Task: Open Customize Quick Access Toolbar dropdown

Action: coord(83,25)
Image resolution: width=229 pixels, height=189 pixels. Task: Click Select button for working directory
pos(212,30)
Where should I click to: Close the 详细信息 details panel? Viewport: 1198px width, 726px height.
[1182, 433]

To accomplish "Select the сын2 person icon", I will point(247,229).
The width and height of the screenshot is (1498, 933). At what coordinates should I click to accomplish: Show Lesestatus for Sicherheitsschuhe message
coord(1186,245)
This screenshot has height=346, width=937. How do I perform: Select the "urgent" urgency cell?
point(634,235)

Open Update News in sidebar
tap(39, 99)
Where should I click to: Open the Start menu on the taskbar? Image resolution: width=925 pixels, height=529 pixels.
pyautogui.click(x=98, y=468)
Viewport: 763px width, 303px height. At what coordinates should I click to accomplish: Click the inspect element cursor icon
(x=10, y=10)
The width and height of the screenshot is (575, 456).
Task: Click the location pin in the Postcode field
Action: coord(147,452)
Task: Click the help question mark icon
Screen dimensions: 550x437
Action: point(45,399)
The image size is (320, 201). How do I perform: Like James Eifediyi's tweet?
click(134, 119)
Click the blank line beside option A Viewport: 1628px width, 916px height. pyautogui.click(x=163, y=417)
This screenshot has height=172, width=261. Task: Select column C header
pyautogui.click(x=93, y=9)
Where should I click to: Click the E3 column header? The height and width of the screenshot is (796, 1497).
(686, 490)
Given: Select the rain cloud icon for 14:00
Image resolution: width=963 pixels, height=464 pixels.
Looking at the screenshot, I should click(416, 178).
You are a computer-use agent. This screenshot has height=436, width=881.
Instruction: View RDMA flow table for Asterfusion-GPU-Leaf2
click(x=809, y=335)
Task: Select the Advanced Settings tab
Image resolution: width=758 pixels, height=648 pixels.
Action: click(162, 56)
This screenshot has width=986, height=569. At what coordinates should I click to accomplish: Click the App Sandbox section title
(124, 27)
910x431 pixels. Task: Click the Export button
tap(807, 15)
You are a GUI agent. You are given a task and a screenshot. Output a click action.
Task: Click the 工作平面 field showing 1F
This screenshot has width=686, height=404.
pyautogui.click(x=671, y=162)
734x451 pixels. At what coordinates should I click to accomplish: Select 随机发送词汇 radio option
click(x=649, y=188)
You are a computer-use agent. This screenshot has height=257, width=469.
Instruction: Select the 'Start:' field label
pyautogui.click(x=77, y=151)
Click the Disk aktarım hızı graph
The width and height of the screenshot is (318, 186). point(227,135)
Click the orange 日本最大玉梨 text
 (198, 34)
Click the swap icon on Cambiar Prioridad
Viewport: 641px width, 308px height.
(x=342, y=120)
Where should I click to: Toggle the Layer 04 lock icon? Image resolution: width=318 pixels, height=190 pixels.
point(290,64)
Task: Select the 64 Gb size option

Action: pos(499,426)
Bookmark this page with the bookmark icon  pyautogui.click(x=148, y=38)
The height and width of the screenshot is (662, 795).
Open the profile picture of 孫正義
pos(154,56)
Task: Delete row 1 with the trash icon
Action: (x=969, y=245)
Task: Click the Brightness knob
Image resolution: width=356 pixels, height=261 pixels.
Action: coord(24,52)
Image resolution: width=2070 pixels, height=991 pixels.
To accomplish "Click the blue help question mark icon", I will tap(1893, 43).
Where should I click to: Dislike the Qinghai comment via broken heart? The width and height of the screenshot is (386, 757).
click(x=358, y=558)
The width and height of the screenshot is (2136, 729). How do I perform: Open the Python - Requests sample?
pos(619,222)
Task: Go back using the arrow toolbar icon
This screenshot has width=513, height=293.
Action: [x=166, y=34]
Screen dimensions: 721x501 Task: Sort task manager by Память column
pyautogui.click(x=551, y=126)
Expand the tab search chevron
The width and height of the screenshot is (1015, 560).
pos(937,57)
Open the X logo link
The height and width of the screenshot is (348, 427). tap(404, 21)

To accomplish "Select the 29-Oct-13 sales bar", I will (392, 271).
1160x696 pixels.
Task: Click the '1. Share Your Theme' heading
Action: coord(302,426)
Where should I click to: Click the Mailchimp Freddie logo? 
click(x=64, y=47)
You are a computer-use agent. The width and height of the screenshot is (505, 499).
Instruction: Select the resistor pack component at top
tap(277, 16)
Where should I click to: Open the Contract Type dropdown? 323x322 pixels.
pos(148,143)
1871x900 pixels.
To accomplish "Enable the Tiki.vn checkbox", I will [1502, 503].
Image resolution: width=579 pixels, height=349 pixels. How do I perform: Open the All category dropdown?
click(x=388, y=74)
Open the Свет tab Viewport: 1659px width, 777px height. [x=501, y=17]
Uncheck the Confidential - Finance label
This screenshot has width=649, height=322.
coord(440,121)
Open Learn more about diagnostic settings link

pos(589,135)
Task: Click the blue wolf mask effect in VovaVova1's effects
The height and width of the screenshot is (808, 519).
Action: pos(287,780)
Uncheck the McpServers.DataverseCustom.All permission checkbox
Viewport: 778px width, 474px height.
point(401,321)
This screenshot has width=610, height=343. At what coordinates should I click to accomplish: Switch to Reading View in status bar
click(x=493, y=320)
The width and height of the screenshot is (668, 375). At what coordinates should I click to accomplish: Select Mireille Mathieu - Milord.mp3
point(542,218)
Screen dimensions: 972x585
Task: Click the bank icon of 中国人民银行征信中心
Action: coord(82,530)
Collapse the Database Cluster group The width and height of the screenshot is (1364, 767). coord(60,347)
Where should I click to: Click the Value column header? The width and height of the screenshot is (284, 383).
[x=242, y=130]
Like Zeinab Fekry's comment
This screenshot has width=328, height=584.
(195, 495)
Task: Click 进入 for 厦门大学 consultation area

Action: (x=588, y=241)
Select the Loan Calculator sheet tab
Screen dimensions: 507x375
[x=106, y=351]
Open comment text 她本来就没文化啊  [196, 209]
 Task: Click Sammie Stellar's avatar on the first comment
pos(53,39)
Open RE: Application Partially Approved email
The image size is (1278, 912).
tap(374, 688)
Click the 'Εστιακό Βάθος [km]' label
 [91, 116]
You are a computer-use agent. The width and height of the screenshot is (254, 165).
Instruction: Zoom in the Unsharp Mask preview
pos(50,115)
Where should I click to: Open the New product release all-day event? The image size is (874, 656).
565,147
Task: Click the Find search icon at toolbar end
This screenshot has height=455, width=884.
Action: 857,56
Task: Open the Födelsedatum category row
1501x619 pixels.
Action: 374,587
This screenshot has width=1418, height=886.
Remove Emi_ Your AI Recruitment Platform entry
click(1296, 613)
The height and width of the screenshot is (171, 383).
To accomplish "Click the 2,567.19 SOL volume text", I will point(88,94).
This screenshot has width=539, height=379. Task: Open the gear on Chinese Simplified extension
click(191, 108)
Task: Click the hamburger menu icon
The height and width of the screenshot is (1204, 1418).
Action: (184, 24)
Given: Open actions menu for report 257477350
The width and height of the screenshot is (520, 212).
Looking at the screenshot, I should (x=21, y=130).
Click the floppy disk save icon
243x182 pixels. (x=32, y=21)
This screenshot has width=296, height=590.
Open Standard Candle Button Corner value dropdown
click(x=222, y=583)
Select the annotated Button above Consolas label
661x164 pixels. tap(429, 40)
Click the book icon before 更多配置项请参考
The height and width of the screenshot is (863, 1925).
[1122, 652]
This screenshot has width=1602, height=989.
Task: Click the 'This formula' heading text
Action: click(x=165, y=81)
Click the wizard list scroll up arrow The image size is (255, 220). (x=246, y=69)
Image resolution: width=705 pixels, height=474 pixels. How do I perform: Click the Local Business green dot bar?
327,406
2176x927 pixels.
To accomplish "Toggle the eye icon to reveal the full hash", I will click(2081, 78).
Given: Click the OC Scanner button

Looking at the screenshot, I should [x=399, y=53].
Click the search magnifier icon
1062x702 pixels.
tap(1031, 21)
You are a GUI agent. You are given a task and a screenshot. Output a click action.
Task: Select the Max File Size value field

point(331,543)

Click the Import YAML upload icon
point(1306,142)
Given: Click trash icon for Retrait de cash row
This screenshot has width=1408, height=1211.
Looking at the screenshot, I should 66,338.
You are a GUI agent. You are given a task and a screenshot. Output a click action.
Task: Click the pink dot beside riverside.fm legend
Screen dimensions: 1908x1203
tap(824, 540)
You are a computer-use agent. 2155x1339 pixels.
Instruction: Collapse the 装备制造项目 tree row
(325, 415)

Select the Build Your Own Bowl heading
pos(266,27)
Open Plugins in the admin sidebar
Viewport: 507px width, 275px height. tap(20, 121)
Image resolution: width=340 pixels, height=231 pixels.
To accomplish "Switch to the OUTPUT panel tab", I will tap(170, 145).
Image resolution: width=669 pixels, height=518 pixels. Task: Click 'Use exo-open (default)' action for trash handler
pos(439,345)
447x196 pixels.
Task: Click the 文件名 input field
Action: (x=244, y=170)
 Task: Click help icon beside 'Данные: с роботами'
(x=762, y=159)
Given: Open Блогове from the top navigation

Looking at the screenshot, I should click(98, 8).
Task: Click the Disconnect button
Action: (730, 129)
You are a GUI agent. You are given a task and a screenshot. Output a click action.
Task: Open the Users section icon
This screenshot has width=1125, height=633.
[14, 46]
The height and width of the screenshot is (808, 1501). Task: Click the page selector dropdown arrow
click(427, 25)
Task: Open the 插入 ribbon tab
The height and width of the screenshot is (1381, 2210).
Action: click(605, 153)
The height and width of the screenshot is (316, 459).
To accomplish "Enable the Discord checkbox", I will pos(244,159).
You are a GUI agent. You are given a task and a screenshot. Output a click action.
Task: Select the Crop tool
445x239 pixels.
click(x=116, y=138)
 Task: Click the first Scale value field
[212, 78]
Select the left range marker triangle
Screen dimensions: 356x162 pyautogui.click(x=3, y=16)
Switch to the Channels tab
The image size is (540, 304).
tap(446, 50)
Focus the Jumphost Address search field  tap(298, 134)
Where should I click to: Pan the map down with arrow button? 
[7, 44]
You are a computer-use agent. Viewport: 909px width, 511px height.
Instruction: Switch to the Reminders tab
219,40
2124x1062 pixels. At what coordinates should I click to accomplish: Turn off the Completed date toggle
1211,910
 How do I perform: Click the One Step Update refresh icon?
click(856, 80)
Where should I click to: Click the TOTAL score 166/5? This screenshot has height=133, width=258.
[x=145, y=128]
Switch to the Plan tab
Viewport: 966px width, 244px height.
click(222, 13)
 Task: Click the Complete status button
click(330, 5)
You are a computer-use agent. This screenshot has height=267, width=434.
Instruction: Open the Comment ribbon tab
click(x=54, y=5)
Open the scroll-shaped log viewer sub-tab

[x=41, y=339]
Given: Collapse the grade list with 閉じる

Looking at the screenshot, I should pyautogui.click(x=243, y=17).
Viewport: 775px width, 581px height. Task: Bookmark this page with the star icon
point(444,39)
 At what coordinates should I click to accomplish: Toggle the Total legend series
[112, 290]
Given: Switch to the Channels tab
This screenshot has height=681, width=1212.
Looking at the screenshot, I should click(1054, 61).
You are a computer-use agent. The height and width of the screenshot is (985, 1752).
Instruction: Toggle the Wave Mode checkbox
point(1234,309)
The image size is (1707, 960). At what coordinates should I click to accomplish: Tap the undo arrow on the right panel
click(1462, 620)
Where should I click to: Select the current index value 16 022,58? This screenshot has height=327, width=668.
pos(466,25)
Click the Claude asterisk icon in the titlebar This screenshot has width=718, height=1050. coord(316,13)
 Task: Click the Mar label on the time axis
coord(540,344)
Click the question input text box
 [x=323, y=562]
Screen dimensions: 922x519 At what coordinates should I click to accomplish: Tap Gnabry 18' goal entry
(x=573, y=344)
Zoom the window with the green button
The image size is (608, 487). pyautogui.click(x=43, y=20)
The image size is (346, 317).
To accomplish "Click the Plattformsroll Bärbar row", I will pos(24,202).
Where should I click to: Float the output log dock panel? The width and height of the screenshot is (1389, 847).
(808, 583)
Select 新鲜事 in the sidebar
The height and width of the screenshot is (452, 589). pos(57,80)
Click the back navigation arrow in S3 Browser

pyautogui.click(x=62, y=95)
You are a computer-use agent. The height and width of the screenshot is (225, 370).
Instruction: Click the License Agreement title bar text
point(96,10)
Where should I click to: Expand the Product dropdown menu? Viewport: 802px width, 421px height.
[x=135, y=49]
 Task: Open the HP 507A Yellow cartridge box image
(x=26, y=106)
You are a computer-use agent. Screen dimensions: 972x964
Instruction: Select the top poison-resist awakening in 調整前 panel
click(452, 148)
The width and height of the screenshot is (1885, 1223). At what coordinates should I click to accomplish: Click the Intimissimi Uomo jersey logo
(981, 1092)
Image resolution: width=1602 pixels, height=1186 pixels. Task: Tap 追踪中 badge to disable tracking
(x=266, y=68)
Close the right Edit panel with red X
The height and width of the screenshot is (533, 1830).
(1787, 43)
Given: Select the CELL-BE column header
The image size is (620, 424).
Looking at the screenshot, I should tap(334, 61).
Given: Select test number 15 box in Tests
════════════════
_WHAT TO PRODUCE_
Reproduce every line in full for the stretch of rows from the line containing "This screenshot has width=610, height=343." through the line containing "click(x=493, y=320)", shifting each coordinate in the answers by -53.

_RESULT OF THIS TASK_
This screenshot has width=610, height=343. At what coordinates should I click to accomplish: Switch to Reading View in status bar
click(x=440, y=267)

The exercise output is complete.